Startups come and mostly go, but Builder.ai is an unusual case.
Having raised $445 million from investors including Microsoft Corp. and SoftBank Group Corp., the British firm entered insolvency proceedings this week after a major creditor seized $37 million from its accounts, leaving $5 million in the company’s coffers. Builder.ai’s former staff told Bloomberg News that it had been inflating its sales figures to investors, forcing the company to lower its sales estimates in March. But that wasn’t the only thing it inflated: When I investigated the startup back in 2019, workers told me that its core technology of building apps with artificial intelligence was mostly being done by software developers in Ukraine and India.

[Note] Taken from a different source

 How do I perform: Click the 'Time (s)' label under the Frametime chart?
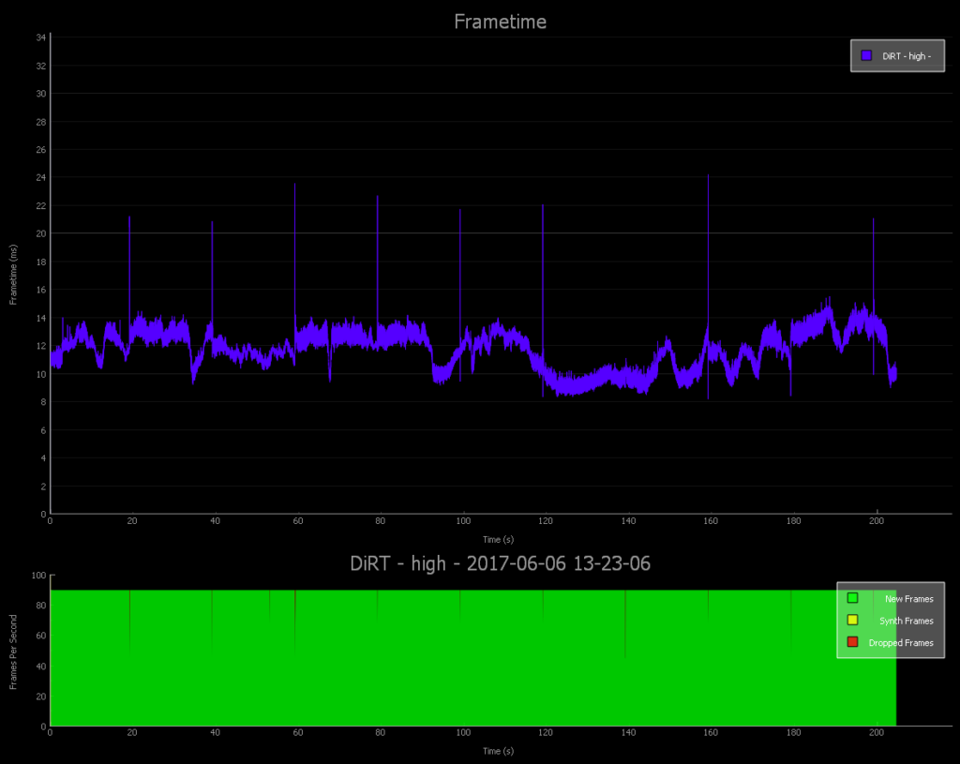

The company denied this at the time. (It also later changed its name to Builder.ai from Engineer.ai.) But a spate of other companies has been rapped over the past year for secretly using humans in the place of “AI” thanks to crackdowns by the US Securities and Exchange Commission, Department of Justice and Federal Trade Commission. A less egregious approach is to exaggerate how cutting-edge their tech truly is. In both cases, customers and investors take the bait because they don’t do proper due diligence — and because the definition of “artificial intelligence” itself is so grey, its underpinnings so difficult for non-technical people to parse, that its sellers can get away with slapping the label on more basic software. Or, at least, they could.
We may finally be turning a page on the ignoble “AI washing” chapter of tech history. For one thing, generative AI has delivered concrete breakthroughs that make the practice of using secret contractors unnecessary. A separate AI firm I investigated five years ago, for instance, hired people to trawl social media because its algorithms couldn’t do the job properly. It ordered them to sign nondisclosure agreements and post vague titles to their LinkedIn profiles. Yet today, large language models can do those jobs, with just a few humans providing oversight rather than doing most of the heavy lifting.
Aggressive chasing by regulators recently is also acting as a deterrent — and the offensive is set to continue under the Trump administration. In January 2025, the SEC settled charges with San Carlos, California-based Presto Automation Inc. for overstating the capabilities of its “AI-powered” voice recognition technology for US drive-thru restaurants like Carl’s Jr. and Hardee’s. The company claimed that its product eliminated the need for human order-taking, when in reality “the vast majority” of drive-thru orders placed through its system required intervention from human contractors working abroad, according to the regulator. The company told Bloomberg News that it used offsite workers to help train its system.
Many of Silicon Valley’s most successful entrepreneurs employ some element of the fake-it-till-you-make-it mantra, but taking it too far with AI increases the risk of getting called out. DoNotPay is a Midvale, Utah-based startup that advertised itself as “the world’s first robot lawyer,” but the FTC fined it $193,000 in September 2024 for deceptive advertising, since the company’s AI couldn’t provide legal services without human intervention. Expect the spotlight to keep shining on such players, with the SEC recently saying it will ramp up scrutiny of how AI is marketed and used by financial firms. A spokesman told tech news site Ars Technica that the complaint “relates to the usage of a few hundred customers some years ago (out of millions of people), with services that have long been discontinued.”
Some healthy skepticism is needed for the biggest players too. Alphabet Inc.’s Google this week announced a slew of jaw-dropping products that, among other things, can create hyper-realistic videos of humans talking and singing. But Google has skirted the boundaries of fakery as well. In December 2023, the company released a video on YouTube of its flagship AI model, Gemini, which suggested that it could “talk” and answer questions about an image in real time. When I asked Google about the video then, the company admitted it had edited the demo, which had been based on still images.
The reckoning for AI washers is long overdue, and the regulatory clampdown could help keep investment flowing toward genuine innovation. But the onus shouldn’t be on regulators alone. Investors and business leaders also need to sharpen their scrutiny of AI sellers to avoid the snake oil, which is unlikely to go away completely. Of course, it can be hard to do proper due diligence in the middle of fierce market pressure. One February 2025 study from independent research firm Tech.co found that 58% of businesses using AI were doing so because of “pressure from competitors.” All the more reason for businesses to beware the exaggerators.